Police have used the cameras to make several arrests, including a sexual assault suspect by San José police whose car was identified by ALPR cameras in San Francisco last week. They also arrested a woman who had a warrant after a camera identified her car.
“These 100 cameras have been a massive help to our police department,” Police Chief William Scott said in a statement on Monday. “In just a few weeks, we’ve received thousands of hits on stolen or wanted vehicles.”
Crime is down in San Francisco this year. There were 13% fewer violent crimes and 33% fewer property crimes from January through May compared with the same period last year, according to a Wednesday statement from the mayor’s office.
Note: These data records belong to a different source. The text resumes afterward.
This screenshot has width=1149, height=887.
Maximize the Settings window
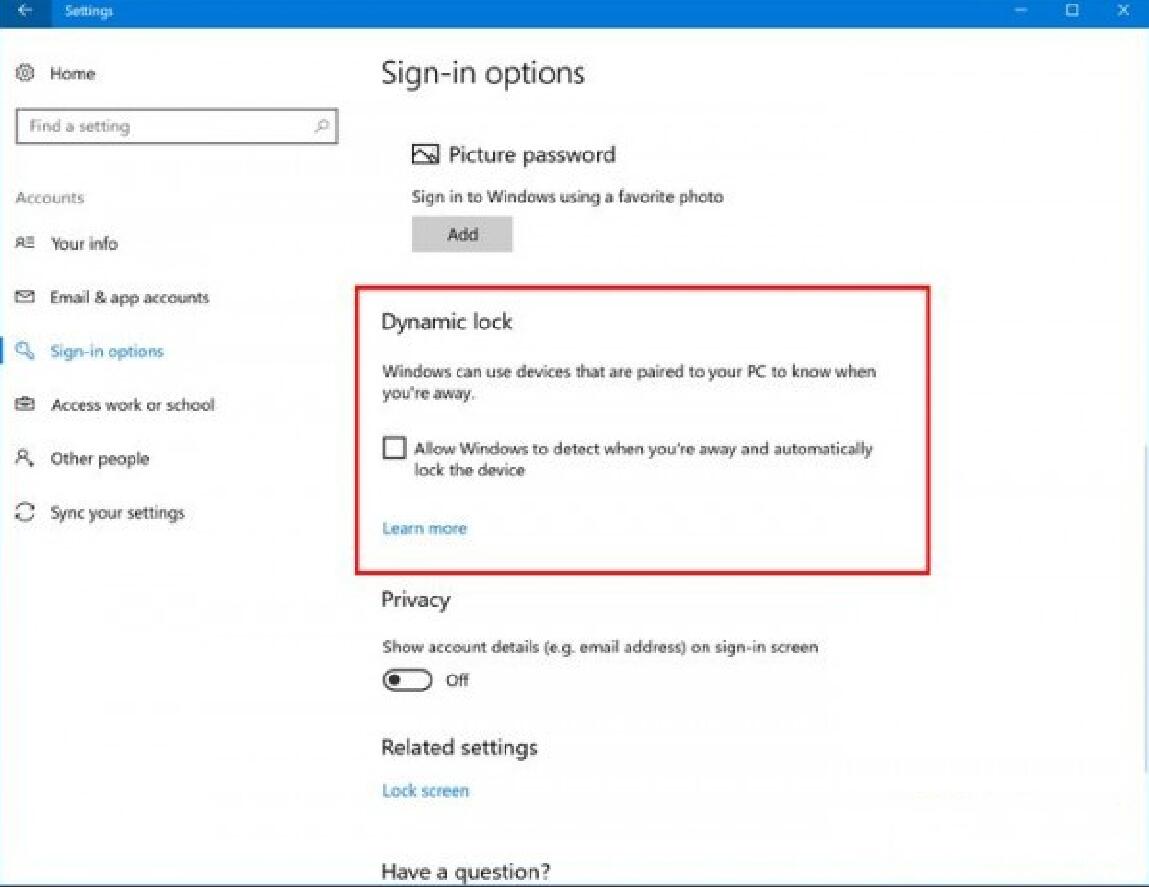1071,10
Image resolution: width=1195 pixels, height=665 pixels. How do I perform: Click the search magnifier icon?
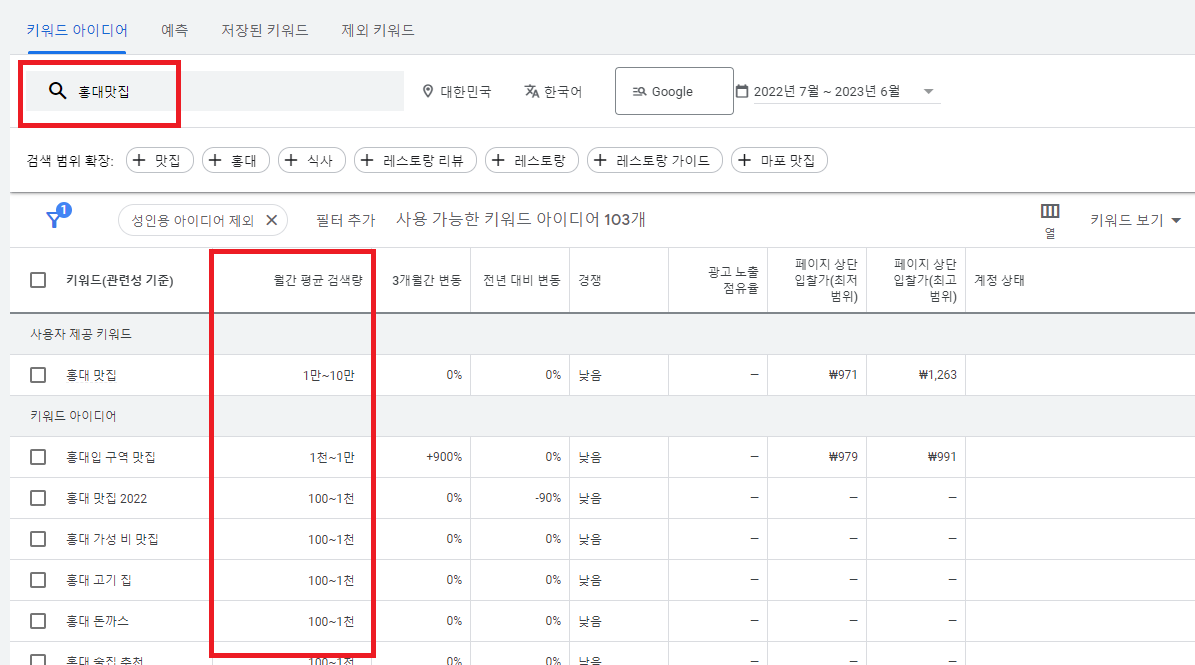click(57, 91)
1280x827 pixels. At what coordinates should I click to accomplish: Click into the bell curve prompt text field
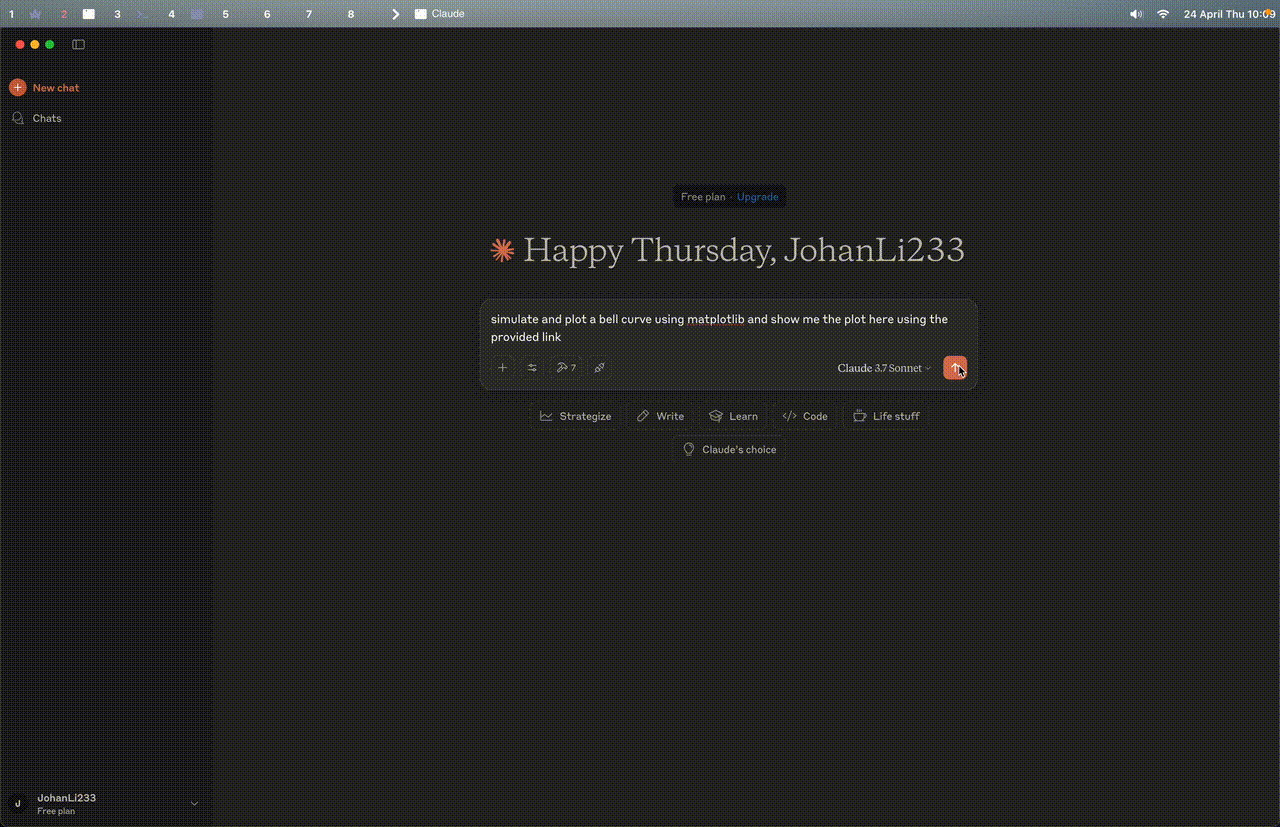[728, 328]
Violent and property crimes are also down in all regions of the U.S. in the first three months of the year, according to data released by the FBI on Monday.
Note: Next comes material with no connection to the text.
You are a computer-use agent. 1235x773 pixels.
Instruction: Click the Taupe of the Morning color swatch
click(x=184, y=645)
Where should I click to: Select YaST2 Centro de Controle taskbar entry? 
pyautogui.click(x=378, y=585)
When asked about this, Breed maintained that the increased police response in the city is having an effect.
“The numbers — in terms of an over 85% arrest rate for homicides — that’s not happening in other cities around the country,” Breed said. “That is directly attributed to a lot of the work that we’re doing to increase our capacity to make arrests.”
Privacy concerns about mass surveillance
The technology is “eroding our civil liberties and our privacy,” Saira Hussain, senior staff attorney for the San Francisco-based Electronic Frontier Foundation, told KQED.
“When you have a network of hundreds of cameras around a densely populated city, you’re going to inevitably start to understand patterns of how somebody’s moving about and being able to track their movements at a very granular level,” Hussain said. “It starts to look like a mass surveillance technology that is basically a dragnet, and it is identifying everybody who is driving around — not the very, very small percentage of people who may be engaged in criminal activity.”
In response to a question about privacy, Breed said, “We are using what we have at our disposal to help us combat issues around crime. And sometimes there are trade-offs if we want to make sure that we are using this technology in a way that’s going to help make our streets safer.”
Hussain said she wants San Francisco police to share the data on how the technology has been used and what the outcomes have been.
“We should not just merely say, ‘Well, the technology exists, so we should just use it.’ I’d also again posit back on the police department. I want to see what the stats are,” Hussain said. “The studies that are out there have shown that actually automated license plate readers do not have a discernible effect on solving crime.”
A city ordinance requires San Francisco police to disclose an annual report on using ALPRs. Hussain and her colleagues submitted requests for public records for these reports, which the police could not produce. The city’s Sunshine Ordinance Task Force ruled last year that police were in violation of that ordinance (PDF).
The automated license plate readers, or ALPRs, are just one part of a broader shift toward using new surveillance technologies for policing in San Francisco.